Pansexuel: aimer sans tenir compte du genre
« Quand je tombe amoureux d’une personne, c’est pour elle-même, pas pour ce qu’elle a sous la ceinture » : un nombre croissant de jeunes s’affirment « pansexuels », une variante de la bisexualité qui « assouplit les définitions » traditionnelles de la sexualité.
Est pansexuel celui ou celle qui est « attiré sexuellement ou sentimentalement par une personne sans prendre en considération son genre », masculin ou féminin, définit Perrine, 16 ans, qui se reconnaît elle-même comme telle. « On ne peut pas s’attendre à être attiré par un genre en particulier. Il m’est déjà arrivé d’avoir un énorme béguin sur une femme trans, mais le temps passant, de trouver un homme cisgenre (un homme qui s’identifie en tant que homme et qui est né avec les attributs sexuels d’un homme, NDLR) particulièrement attirant », ajoute l’adolescente, en couple avec une fille.

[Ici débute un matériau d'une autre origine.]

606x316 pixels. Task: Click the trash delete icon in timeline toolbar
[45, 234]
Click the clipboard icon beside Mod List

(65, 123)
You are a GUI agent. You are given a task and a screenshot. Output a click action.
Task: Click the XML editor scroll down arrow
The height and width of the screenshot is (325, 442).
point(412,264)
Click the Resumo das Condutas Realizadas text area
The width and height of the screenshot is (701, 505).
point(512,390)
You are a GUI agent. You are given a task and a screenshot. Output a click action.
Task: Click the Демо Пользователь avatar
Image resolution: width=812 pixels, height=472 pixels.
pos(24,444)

Pour Oscar, un étudiant de 19 ans, être « pan », c’est « presque une philosophie, un sentiment de liberté : on ne doit plus faire rentrer les gens dans des cases ». « Je n’ai pas besoin de me couper de la moitié de la population mondiale », analyse le jeune homme, pour qui la pansexualité « n’est pas que théorique », puisqu’il confie avoir eu des « aventures avec les deux sexes », et même avec des personnes « non binaires ».

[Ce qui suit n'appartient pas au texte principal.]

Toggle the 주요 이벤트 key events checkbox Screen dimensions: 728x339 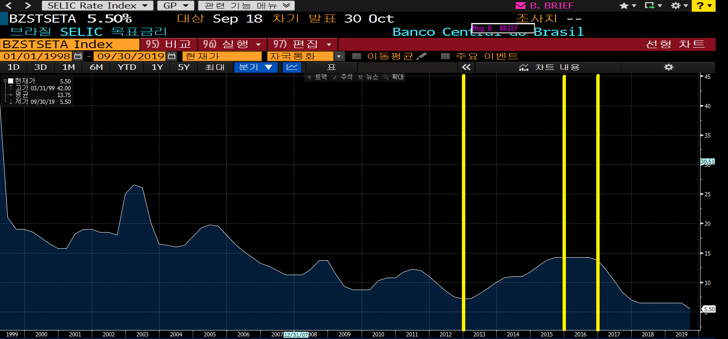pos(445,56)
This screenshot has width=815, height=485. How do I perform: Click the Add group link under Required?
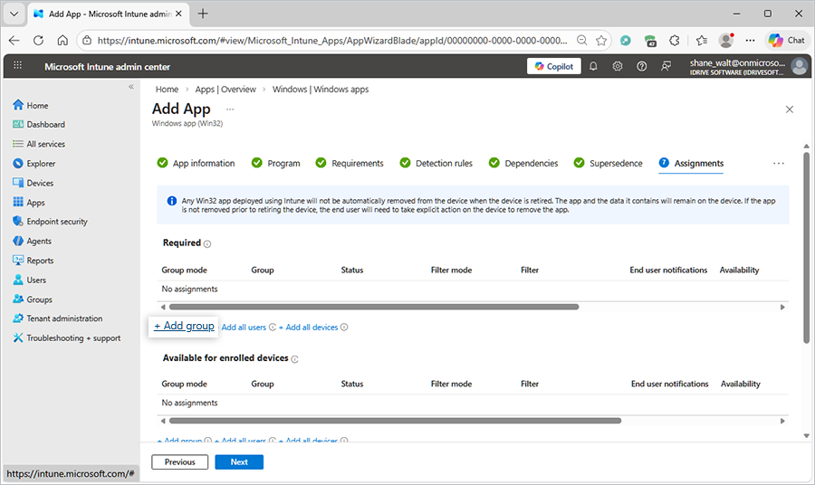185,327
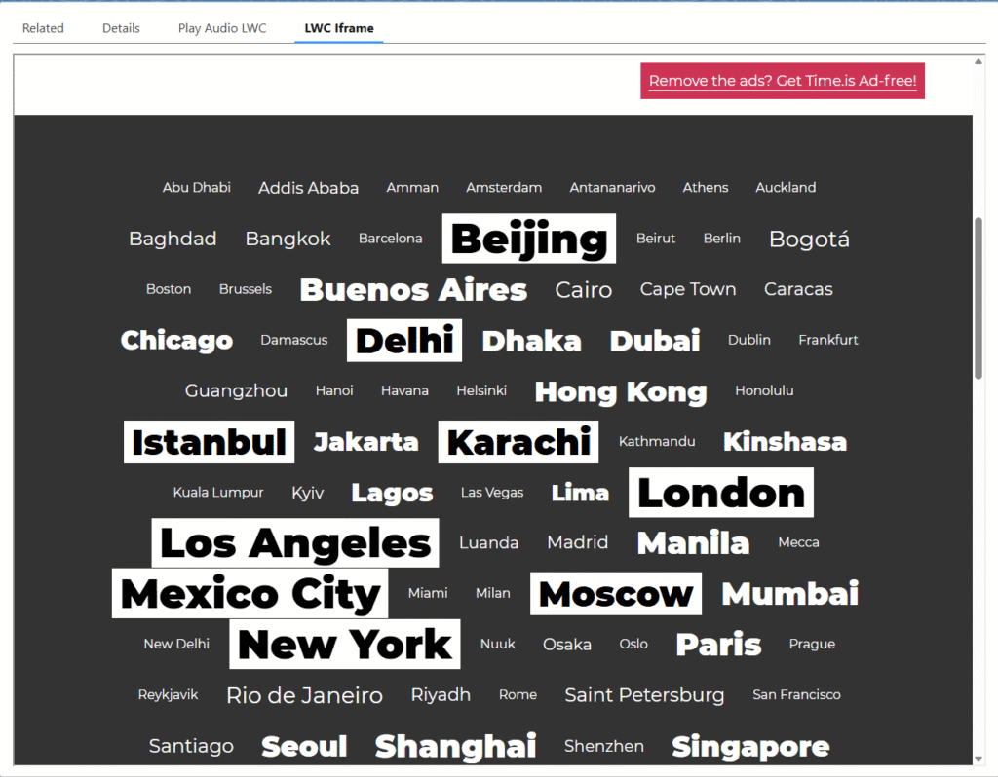The image size is (998, 777).
Task: Switch to the LWC Iframe tab
Action: tap(338, 28)
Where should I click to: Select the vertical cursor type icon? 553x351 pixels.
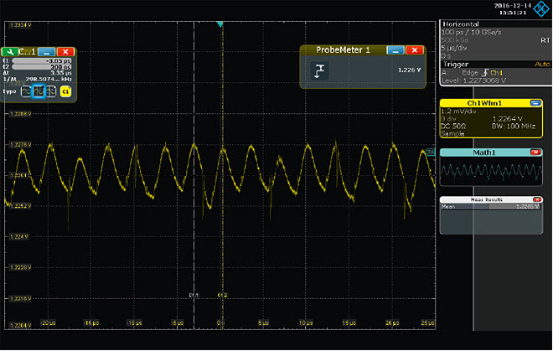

Selon les militants et spécialistes interrogés par l’AFP, le concept de pansexualité est de plus en plus fréquemment utilisé au sein de la communauté LGBT, et chez les jeunes.
« Il y a dix ans, quand j’ai fait mon coming out +pan+, je me sentais un peu seul. Maintenant, c’est beaucoup plus courant », observe Christophe Madrolle, 34 ans, musicien. « La personne que je rencontrerai, je sais que son genre n’aura pas d’importance. Peu importe ce qu’elle a sous la ceinture », résume le trentenaire, qui milite à l’association « Bicause », regroupant des personnes bi et pan.

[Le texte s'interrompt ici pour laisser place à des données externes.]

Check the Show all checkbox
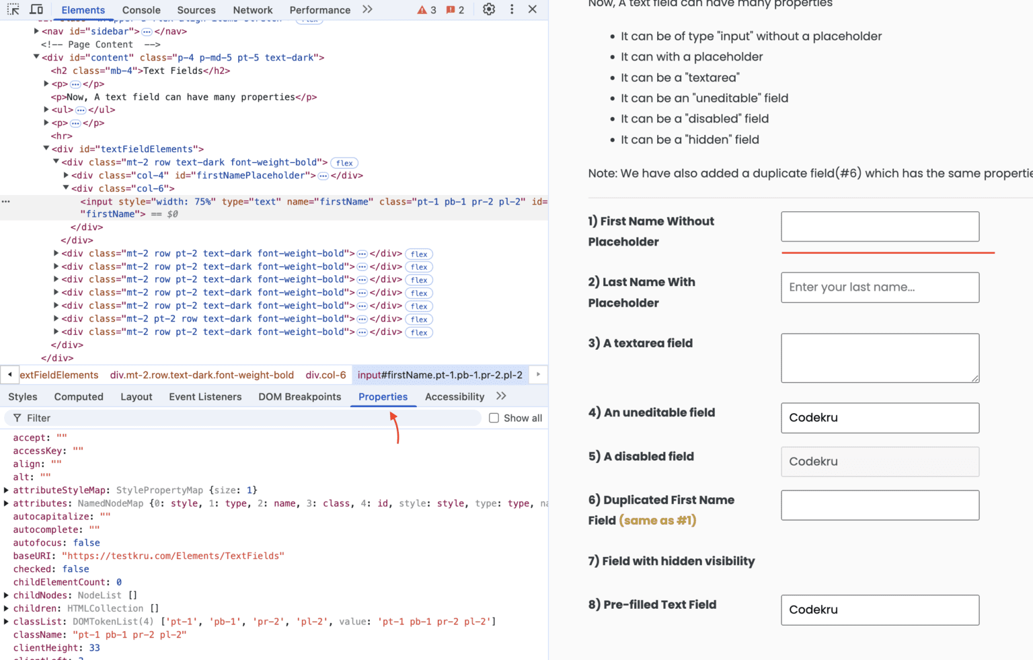1033x660 pixels. (495, 418)
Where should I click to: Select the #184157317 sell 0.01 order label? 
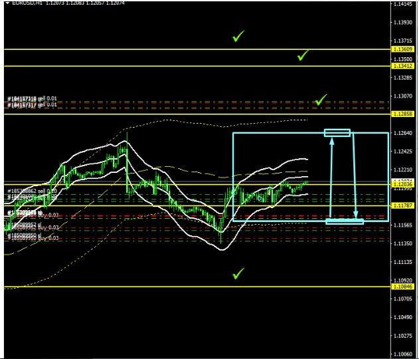pyautogui.click(x=32, y=104)
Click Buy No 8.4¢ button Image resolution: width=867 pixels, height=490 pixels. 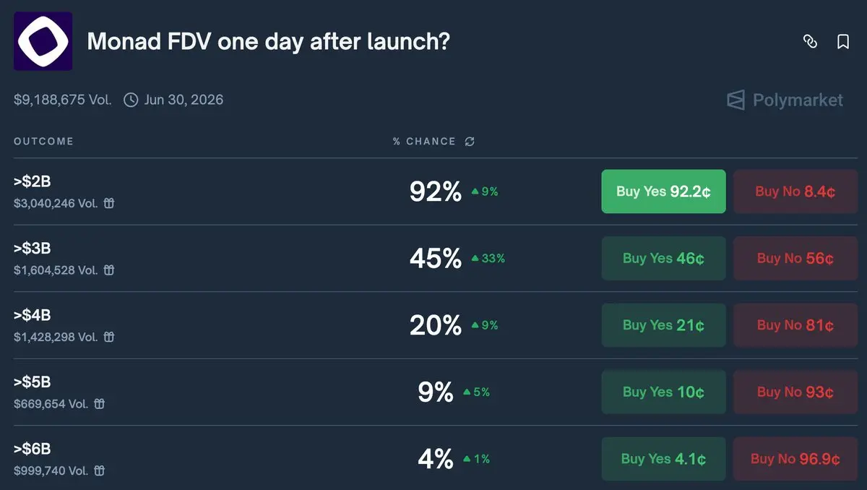click(x=795, y=192)
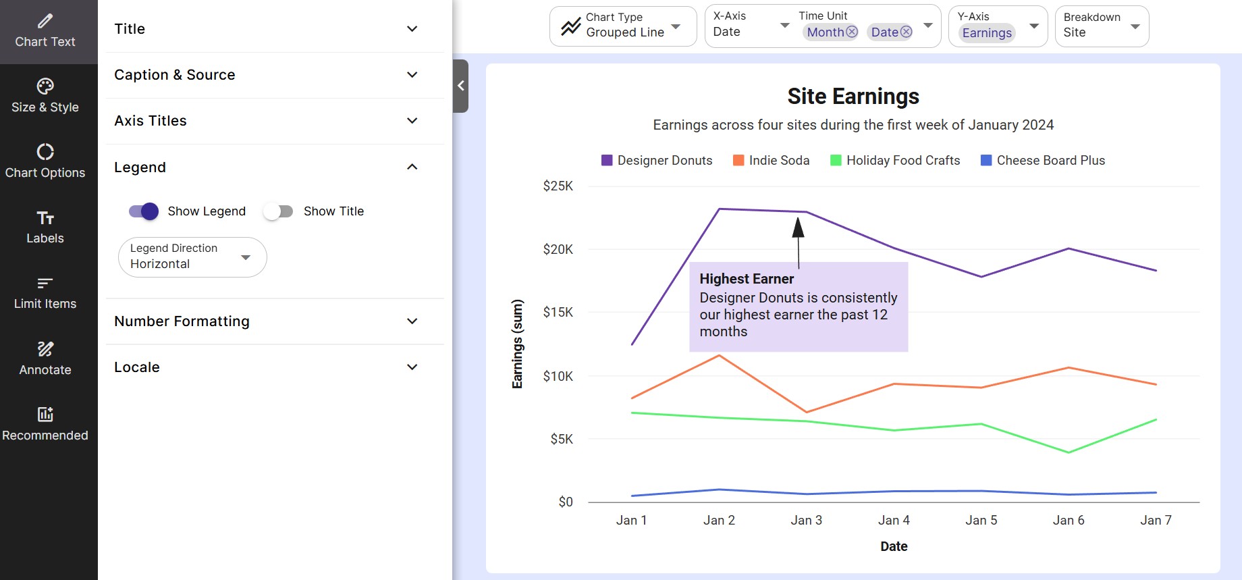Click the Earnings Y-Axis chip
The image size is (1242, 580).
coord(987,33)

Ceux qui se revendiquent « pan » sont majoritairement âgés de moins de 25 ans, note le sociologue Arnaud Alessandrin, spécialiste des questions de genre. Les plus âgés, eux, préfèrent se dire « bi »: « Chacun se façonne avec les mots de sa génération », même si, en l’occurrence, les nuances de vocabulaire renvoient à des réalités légèrement différentes.
Une nuance moins « enfermante »
« Auparavant, la binarité des genres comme des sexualités dessinait un paysage d’opposition : c’était un peu les homos contre les hétéros. Et ne parle-t-on pas du +sexe opposé+? », observe l’universitaire. « Il n’y avait pas d’interstice possible pour les divers parcours de vie et les diverses identités. De ce point de vue, la pansexualité est venue assouplir considérablement les définitions traditionnelles de la sexualité ».
Dans les ateliers qu’elle anime dans les collèges ou lycées, Diane Saint-Réquier, éducatrice et animatrice en santé sexuelle, entend certains adolescents évoquer spontanément le mot « pansexuel », « moins enfermant » que « bi », selon elle.
Les « pan » peuvent s’estimer plus « libres » dans leurs attirances, mais ils sont confrontés à de nombreux clichés, parfois très « vexants », relève la formatrice. « Certains les imaginent comme des gens hypersexualisés, infidèles, à qui il manque toujours quelque chose ». Et même dans les milieux LGBT, les stéréotypes sont fréquents, ajoute Mme Saint-Réquier: « On va dire du bi ou du pan qu’il n’a pas fait vraiment son coming out, qu’il n’assume pas ».
La différence entre « bi » et « pan » peut être vue comme une « nuance », « mais elle m’importe beaucoup », souligne Léticia Berkate, également membre de « Bicause ». A 24 ans, la jeune femme vit en couple avec un homme, et de ce fait pourrait « passer pour hétéro aux yeux de la société ». « Mais ça n’est pas mon ressenti: je pourrais être attirée par une femme. Ce qui ne veut pas dire que j’ai nécessairement envie d’aller voir ailleurs ».
« J’ai aussi entendu que tout ça n’était qu’un prétexte pour avoir un maximum de partenaires », se désole Léticia, qui vit malgré tout son orientation comme une « richesse ».
Dans une « société hétéro-normée » qui exerce une pression pour que chacun « porte un masque de séduction en permanence », « moi, paradoxalement, je ne ressens pas ça avec toutes les personnes que je rencontre : je suis capable d’avoir des amitiés avec les deux genres sans ambiguïté et je me sens donc plus libre dans mes relations ».